Far be it for the Bears -- losers of six straight at one point of the year -- to walk into a game overconfident, but the Jaguars had every motivation to lose, and they started Mike Glennon at quarterback. The same Mike Glennon to whom the Bears all but gifted generational wealth ($18.5 million) for what amounted to four starts in 2017. In addition, Jacksonville’s promising rookie running back James Robinson was held out with an ankle injury.

The Bears were expected to win -- and by a lot. Mission accomplished. The Bears scored 30-plus points for the fourth straight game for the first time since 1965, according to ESPN Stats & Information.

Chicago is an opportunistic bunch, to say the least.

The Bears have feasted on the league’s defensive bottom-feeders -- Detroit (31st in total defense), Houston (30th), Minnesota (27th) and Jacksonville (32nd) -- during their recent renaissance.

The Bears have assured themselves of finishing no worse than .500 in each of head coach Matt Nagy’s three seasons. Reaching the playoffs for the second time in three years would all but assure that most of the organization will return in 2021.

How quickly things can change in the NFL.

QB breakdown: Mitchell Trubisky completed 24 of 35 passes for 265 yards, two touchdowns, one interception and one rushing touchdown. For the most part, Trubisky played fine. But the 26-year-old quarterback made a couple of egregious errors -- a terrible interception in the end zone, a near interception that a Jaguars defender dropped, overthrowing a wide-open receiver for what would have been a sure touchdown, etc.

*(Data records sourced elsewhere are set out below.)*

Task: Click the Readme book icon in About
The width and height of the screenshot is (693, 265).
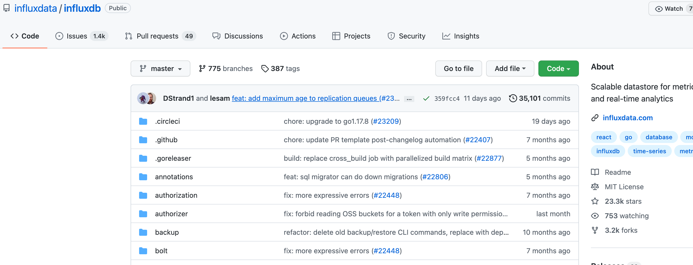Action: coord(595,172)
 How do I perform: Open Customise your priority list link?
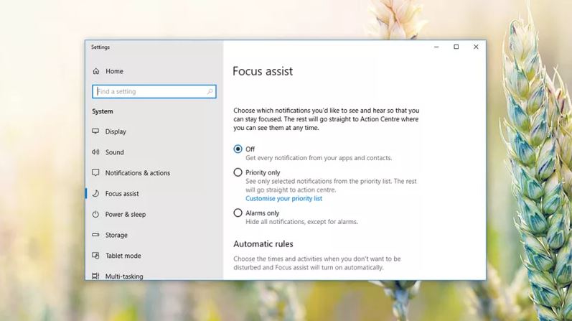point(283,198)
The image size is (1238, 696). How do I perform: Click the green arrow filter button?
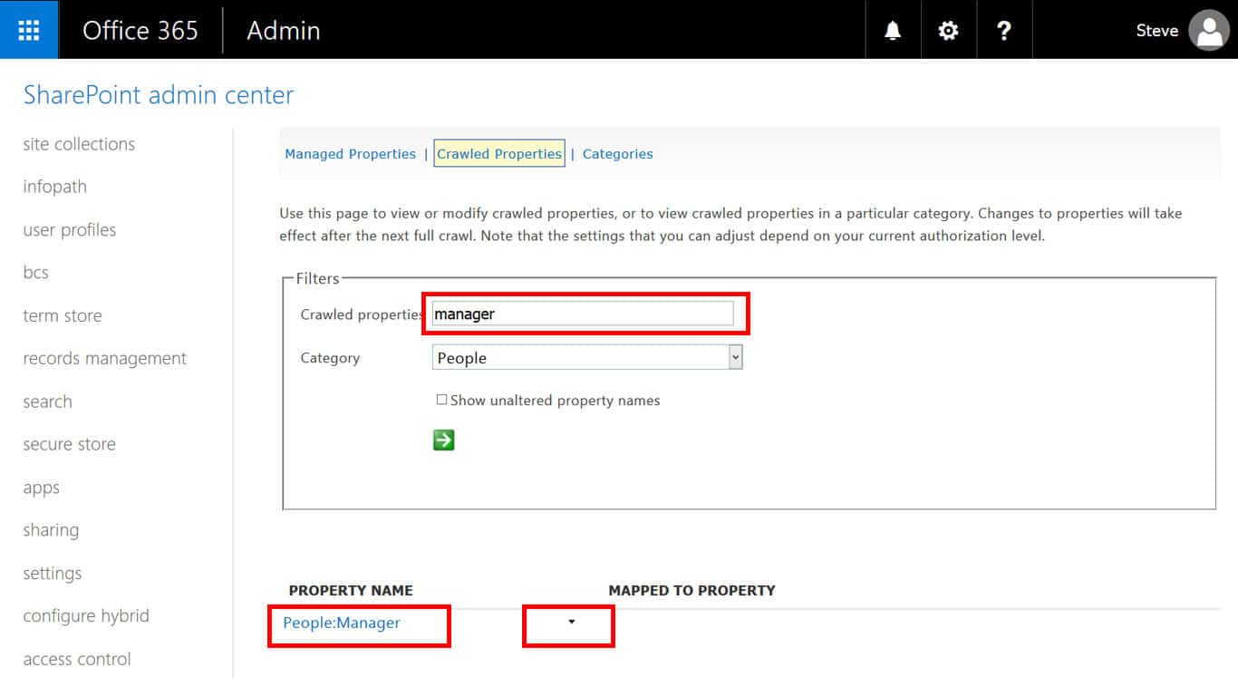pyautogui.click(x=443, y=440)
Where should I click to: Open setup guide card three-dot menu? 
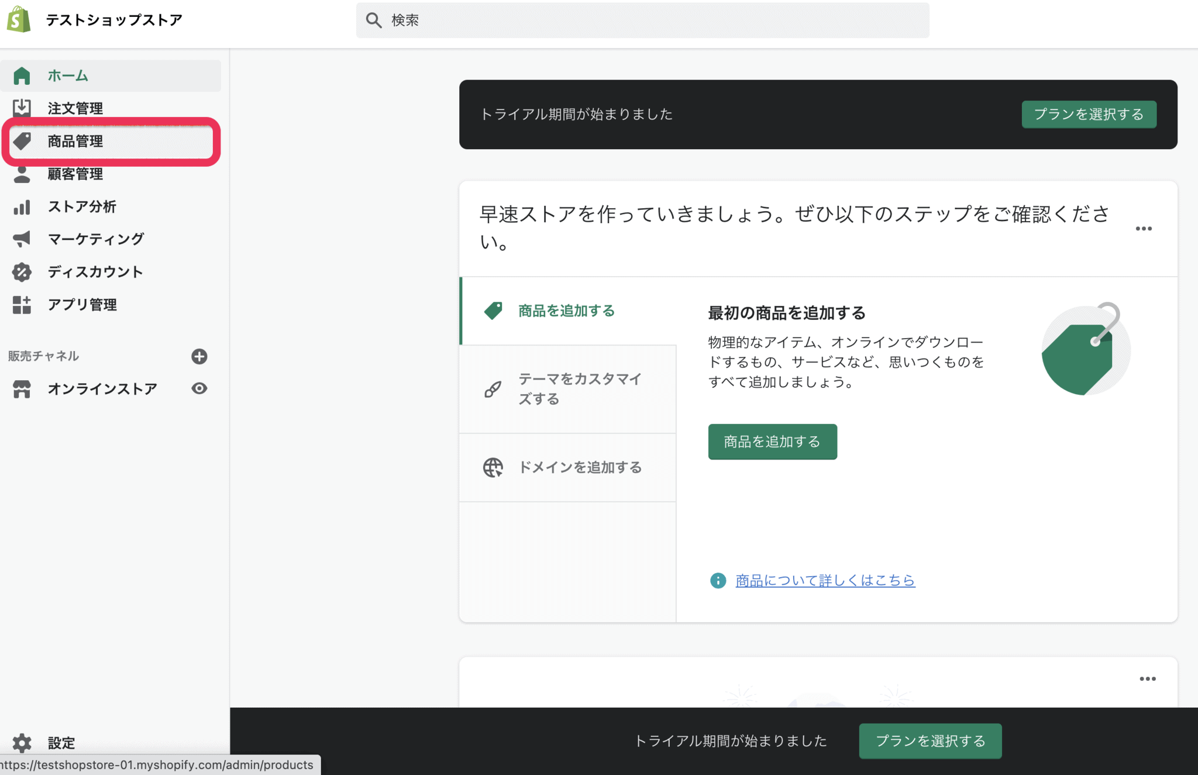(x=1143, y=229)
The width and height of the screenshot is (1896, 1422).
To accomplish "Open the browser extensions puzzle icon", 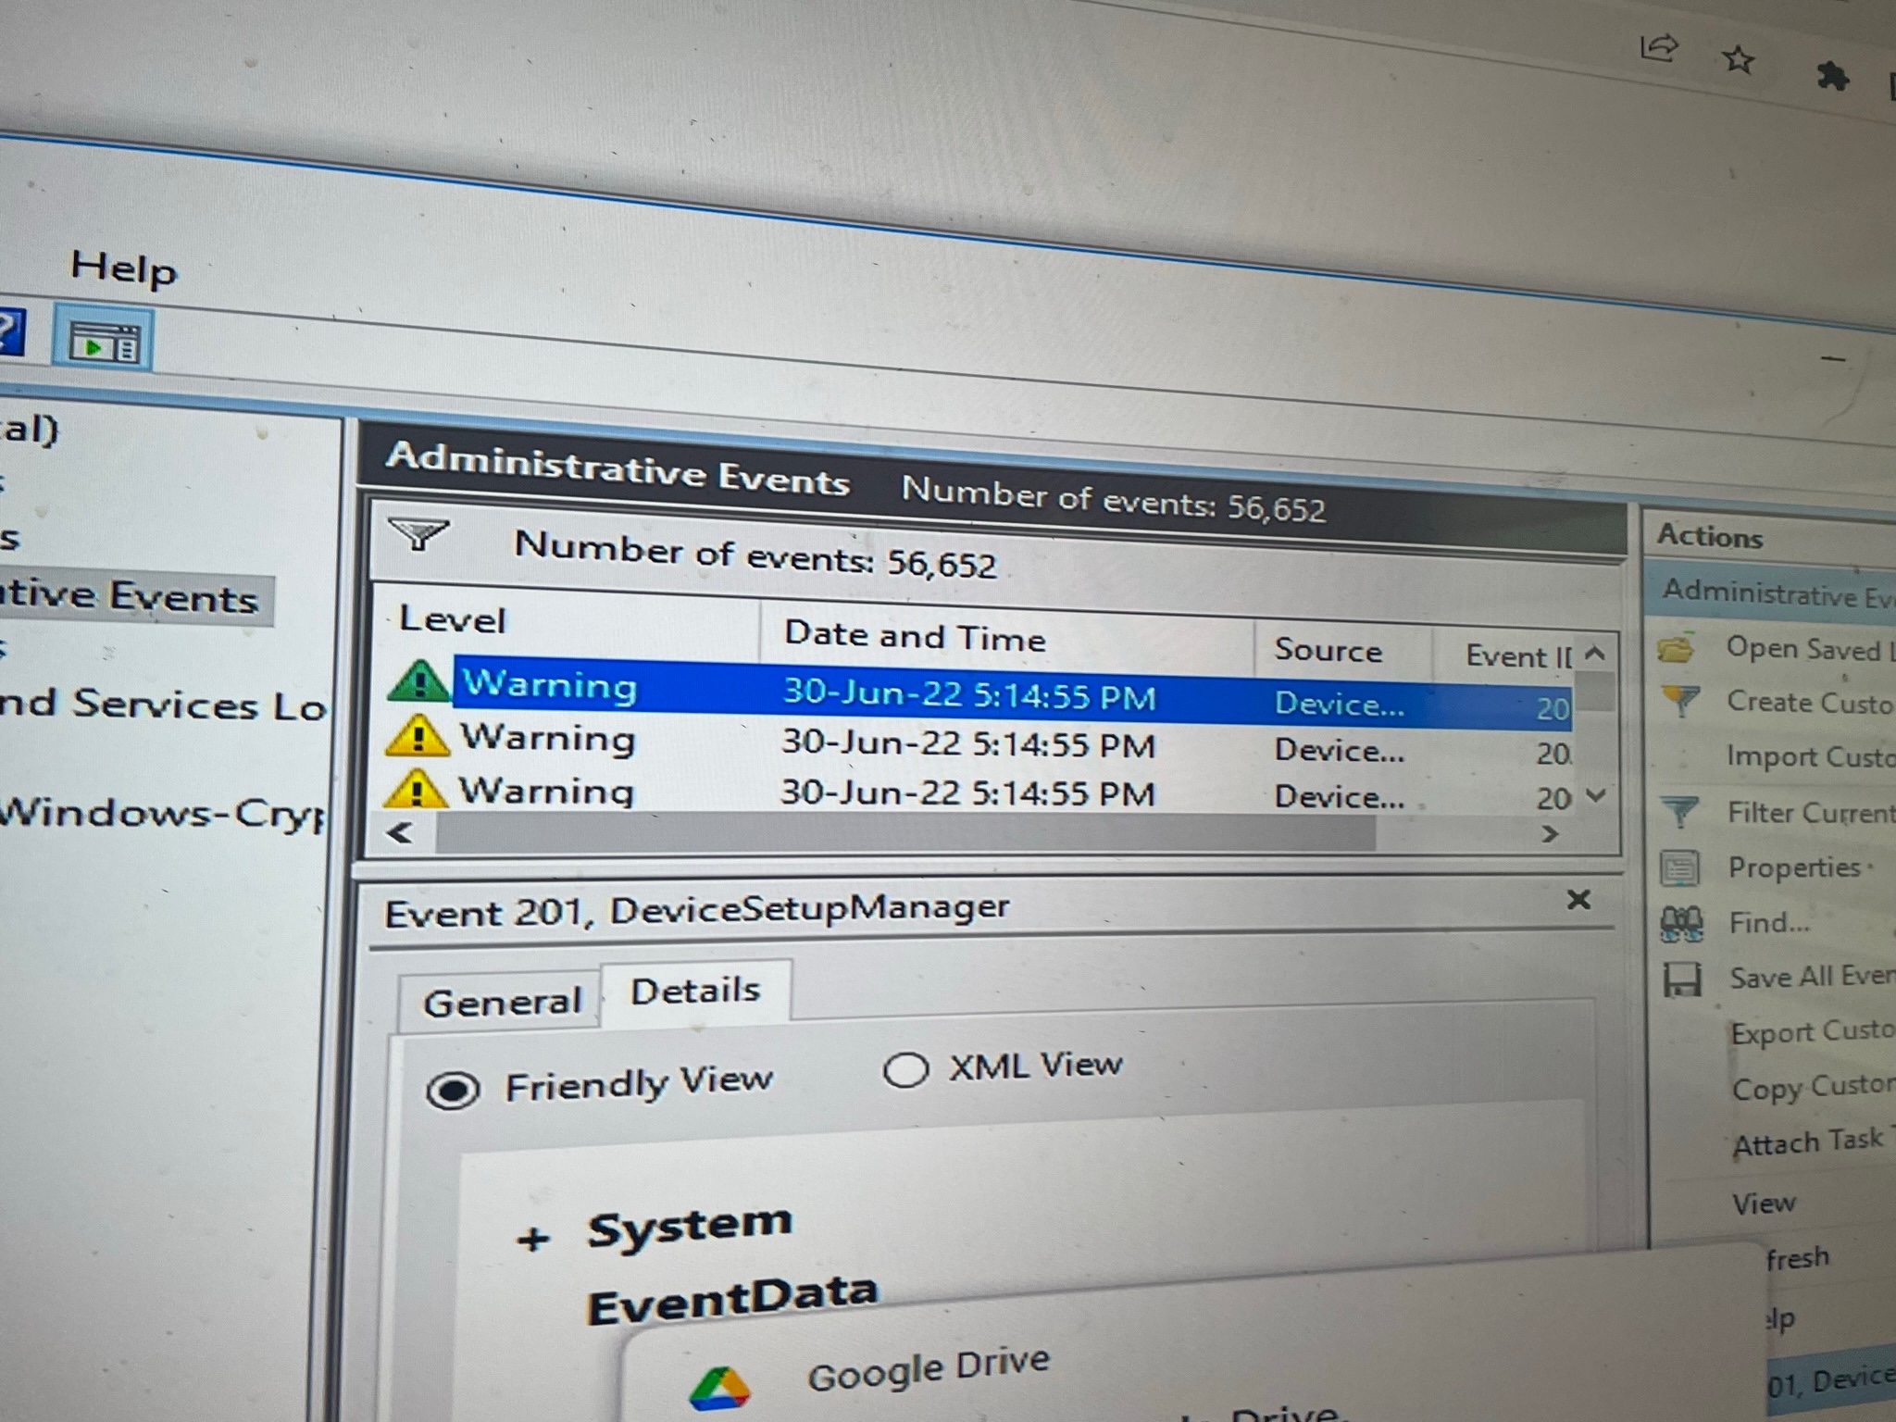I will click(x=1832, y=76).
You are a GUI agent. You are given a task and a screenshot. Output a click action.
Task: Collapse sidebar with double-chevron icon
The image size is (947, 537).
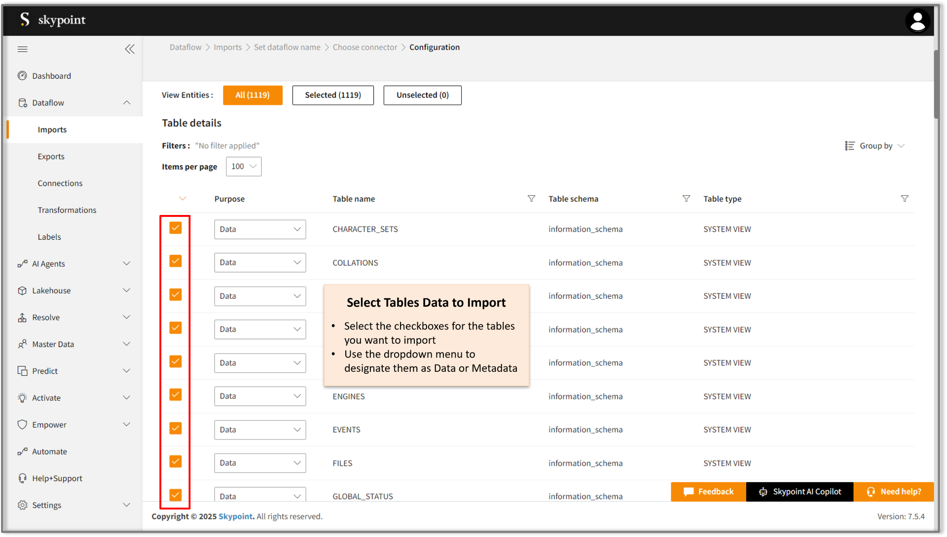click(x=130, y=49)
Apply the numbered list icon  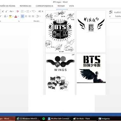28,11
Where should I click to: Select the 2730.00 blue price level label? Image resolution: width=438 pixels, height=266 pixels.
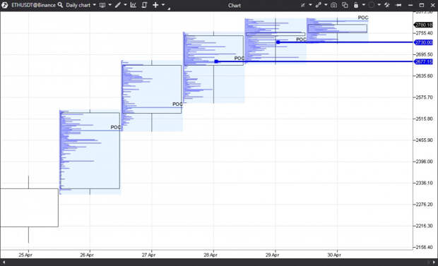(x=423, y=42)
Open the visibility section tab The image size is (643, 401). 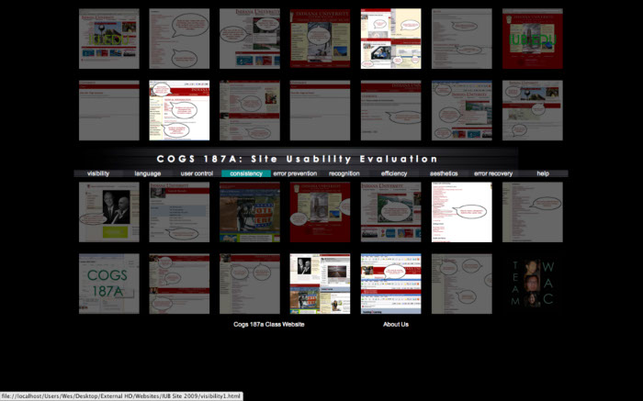click(x=98, y=173)
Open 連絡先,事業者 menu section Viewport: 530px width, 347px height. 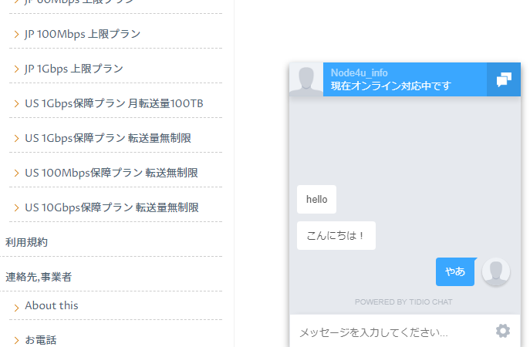39,277
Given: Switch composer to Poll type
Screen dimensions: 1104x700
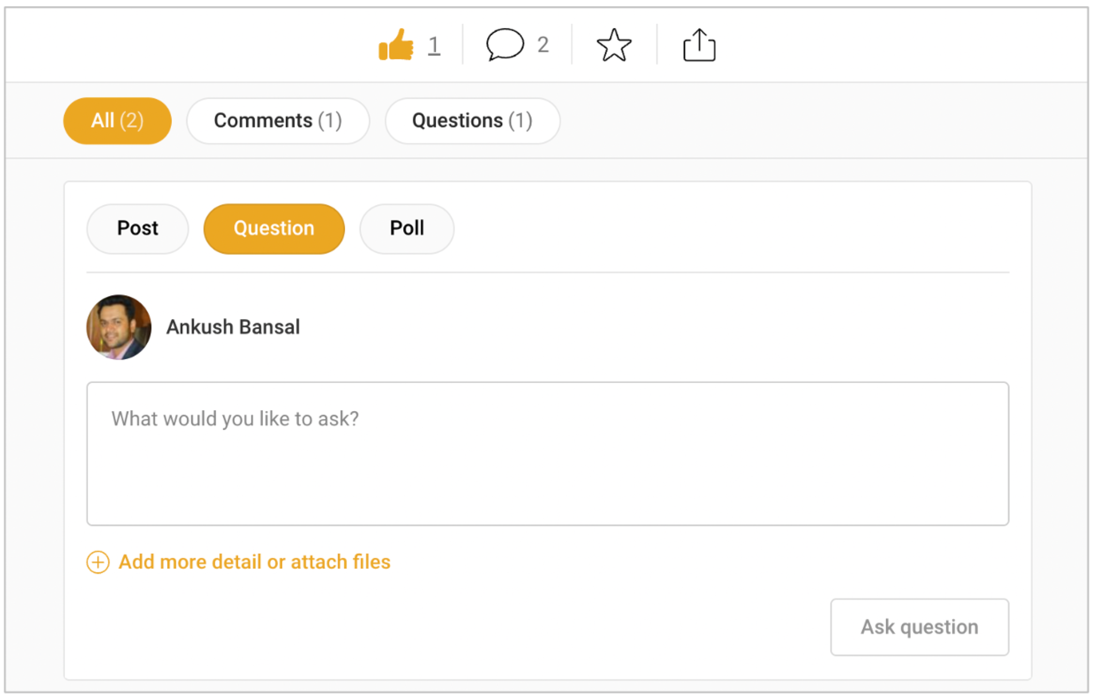Looking at the screenshot, I should [407, 229].
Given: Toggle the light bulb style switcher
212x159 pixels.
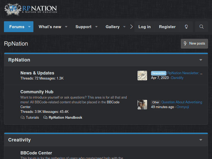Looking at the screenshot, I should (x=186, y=27).
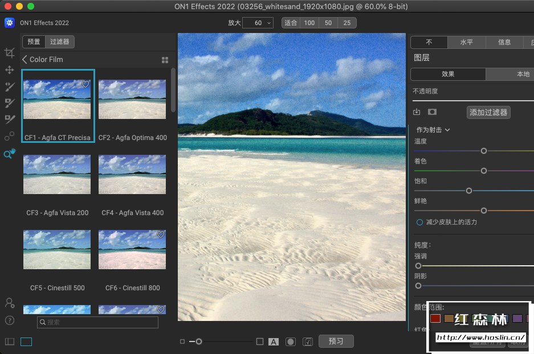534x354 pixels.
Task: Open the zoom percentage dropdown
Action: pos(269,23)
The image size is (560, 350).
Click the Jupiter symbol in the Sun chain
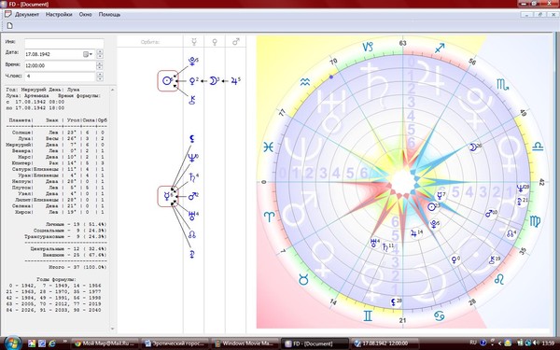[235, 81]
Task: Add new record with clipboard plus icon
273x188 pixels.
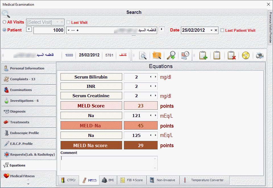Action: point(203,55)
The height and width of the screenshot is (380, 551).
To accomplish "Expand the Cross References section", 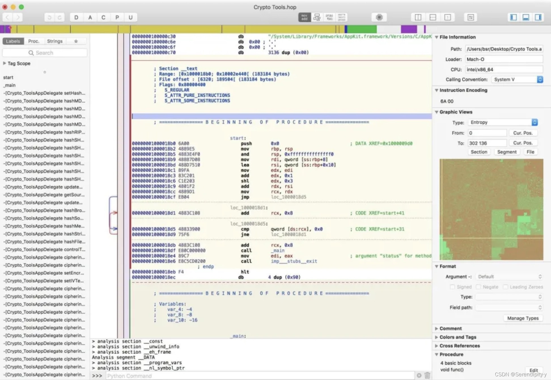I will [x=459, y=346].
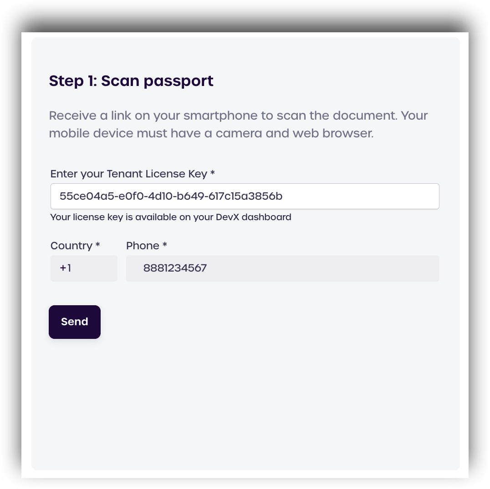The image size is (490, 489).
Task: Click the Send button label text
Action: (74, 322)
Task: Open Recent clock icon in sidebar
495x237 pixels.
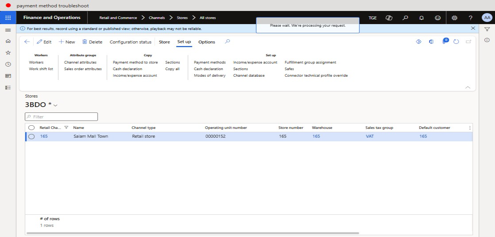Action: (8, 64)
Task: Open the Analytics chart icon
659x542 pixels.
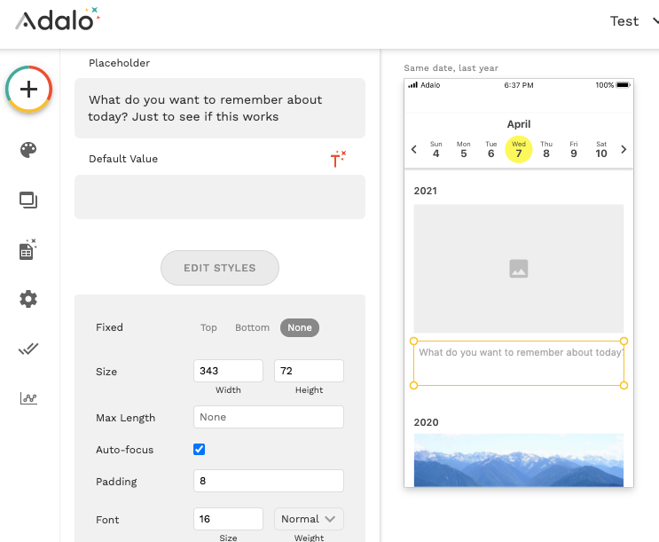Action: click(28, 398)
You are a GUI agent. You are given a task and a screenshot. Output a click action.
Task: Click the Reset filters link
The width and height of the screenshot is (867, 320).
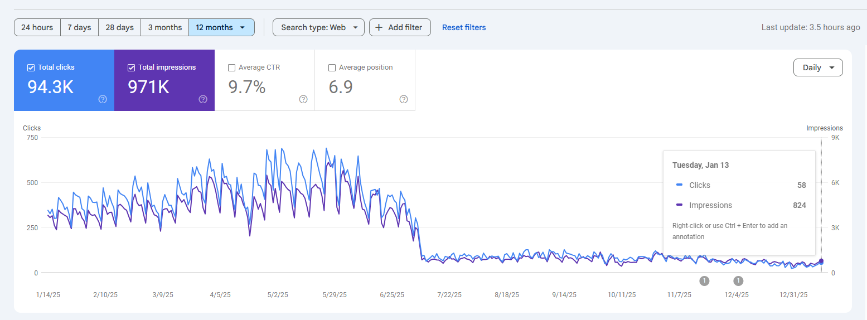click(x=463, y=27)
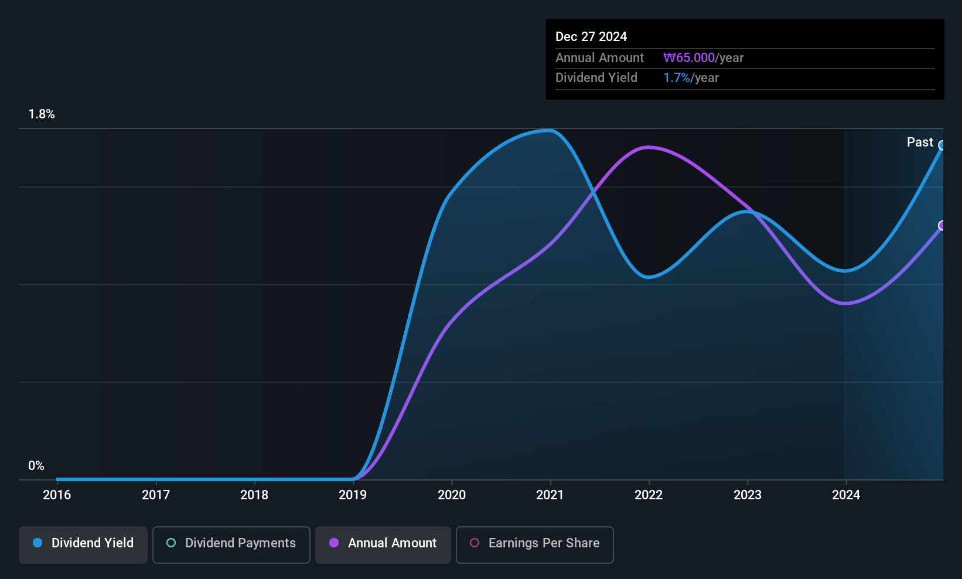Hide the Annual Amount series
962x579 pixels.
pos(383,544)
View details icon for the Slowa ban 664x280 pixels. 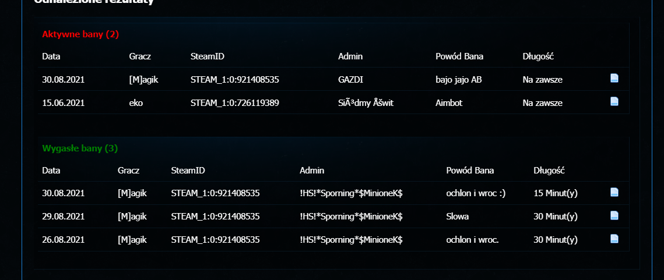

Against better teams, that probably would hurt the team’s chances of winning. Whatever happens next year with Trubisky happens. He’s playing really well against really bad teams. Take it for what it’s worth.

Troubling trend: The Bears still get too cute on offense sometimes. On first-and-goal from the Jaguars’ 1-yard line in the second quarter, the Bears called for an end-around handoff to tight end Cole Kmet -- instead of just feeding the ball to workhorse tailback David Montgomery. The handoff to Kmet predictably went for a three-yard loss. The Bears eventually had to settle for a field goal when a touchdown had seemed all but assured before Chicago called for Kmet’s number on first down. The Bears can get away with mistakes like that against inferior teams, but next week against Green Bay, or in the playoffs, the consequences could be dire.

Encouraging trend: Montgomery is on a tear. The former third-round pick carried the ball 23 times for 95 yards and a touchdown. Montgomery has scored a touchdown in five straight games, the longest streak by a Bears running back since Neal Anderson in 1991. After driving fantasy football managers crazy for close to a season and a half, Montgomery has scored seven total touchdowns since the Bears’ bye week (Nov. 22).

A-Rob’s return: Bears wide receiver Allen Robinson played four memorable years for the Jaguars, highlighted by Robinson’s 80-catch, 1,400-yard, 14-touchdown season in 2015. Robinson did not disappoint in his first game back in Jacksonville since he joined the Bears in the spring of 2018. Robinson’s game-high 10 catches for 103 yards put him at 100 receptions for the season -- the first time Robinson has reached the 100-catch milestone. The last Bears wide receiver to catch 100 passes in a season was Brandon Marshall in 2013.

Touchdown machine: Critics universally panned the free-agent contract ($9 million guaranteed and a no-trade clause) that tight end Jimmy Graham signed with the Bears, but the 34-year-old veteran caught his seventh and eighth touchdown passes of the season on Sunday, which ranks second among all NFC tight ends behind only Green Bay’s Robert Tonyan (10). To put that into perspective, Graham had only five combined touchdown receptions in the previous two seasons in Green Bay. Graham also hauled in a season-long 30-yard catch in Chicago’s victory. Graham now has 17 multiple-touchdown games over the course of his illustrious career.

History in the making: Veteran kicker Cairo Santos keeps plugging along. Santos, who has not missed a field goal since Week 3, went 2-for-2 on Sunday and is now tied with Robbie Gould (2006) for the franchise record for consecutive makes (24) in a season. Remember when the Bears used to have a kicker crisis? The Bears have still not signed Santos to an extension, but it feels like a foregone conclusion.